Initial cell count was made using a hemocytometer and a trypan blue exclusion assay. A media stock solution was prepared by combining astrocyte media (ScienCell, USA), supplement kit, 10 mL fetal bovine serum (FBS), 5 mL penicillin/streptomycin, and 5 mL astrocyte growth serum, (ScienCell, USA), and an additional 10 mL FBS (ScienCell, USA). After the 5 days, a 2.5mg/mL aliquot of DiD was diluted to a 20 µg/mL solution using astrocyte media, and a 5mM stock solution of pluronic F127 was diluted to a 100 µM solution using stock media.
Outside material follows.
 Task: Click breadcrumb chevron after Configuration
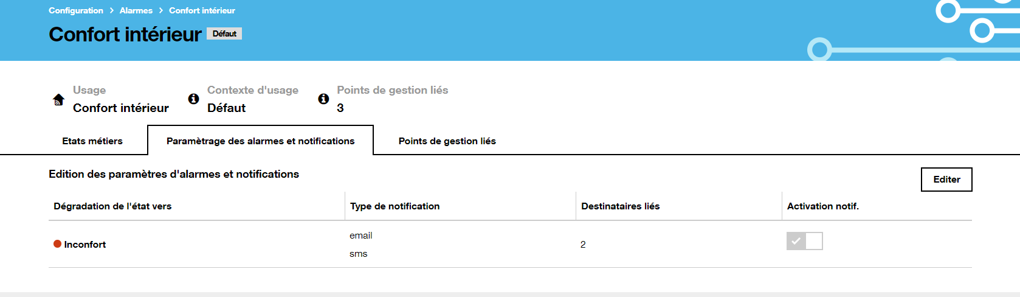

After removing existing media from wells, the wells were rinsed with 50uL of Hank’s Balanced Salt Solution (HBSS). Then, a 20uL of DiD and 20uL pluronic F127 solution were added to each well. The samples were incubated for 2 hours. This process was repeated three times. The wellplates were imaged on a Leica TCS SP8 confocal laser scan microscope using a Leica 10× magnification dry lens.
Imaging and Optical Output
Fluorescent particles, specifically Green Fluorescent particles (G0500, Thermo Fisher Scientific, USA), characterized by a diameter of 5 µm and a density of 1.06 \(\frac{g}{mL}\), were introduced into a 3 mL saline solution. The flow rate was set to post-operation clinical measurement of CSF flow in a pediatric patient 18. These particles were subsequently directed into a chamber for observation using Resonance scanning confocal microscopy (RS-G4), installed on an upright microscope platform (Caliber ID, Andover, MA, USA). The imaging protocol utilized a wavelength of 488 nm to ensure stable signal acquisition from the fluorescent microspheres as they traversed the flow field proximal to the drainage holes. Single z-stack frames from a 5-second recording of microsphere movement near each lateral hole were exported. The pictures were sequenced and overlapped to produce long exposure views of microsphere motion near the lateral holes of unused and patient-explanted catheters from our biorepository.
Six digital microscopes (Plugable Technologies, USA) were utilized to construct an imaging setup to produce brightfield microscopic and macroscopic time-lapses of the PETG chambers in a high throughput manner. The setup also featured a custom-built chassis that held up to 24 chambers in total, and a linear actuation mechanism that interfaced with the chassis and propelled the chambers forward such that the next row of catheter holes could be imaged. This process continued until all 24 chambers were imaged. An ultraviolet (UV) light source and fluorescent dye were utilized to record a macroscopic view of the fluorescent dye entering through the inlet of the PETG chamber and leaving through the ventricular catheter.
Statistical Analysis
Statistical analyses were performed using SPSS Statistics Suite (IBM Corporation, USA). The Levene Test of Homogeneity of Variances was performed to evaluate the homoscedasticity of the datasets. Parametric data were analyzed using One-way analysis of variance (ANOVA) or repeated measures ANOVA tests. A linear regression analysis was performed as a simple predictive analysis to investigate the correlation between variables and the coefficient of determination (\({R}^{2}\)) was calculated. For all tests, a confidence interval was set at 0.95 (α = 0.05) A post hoc Tukey test was performed when the null hypothesis (no difference in the group means) was rejected.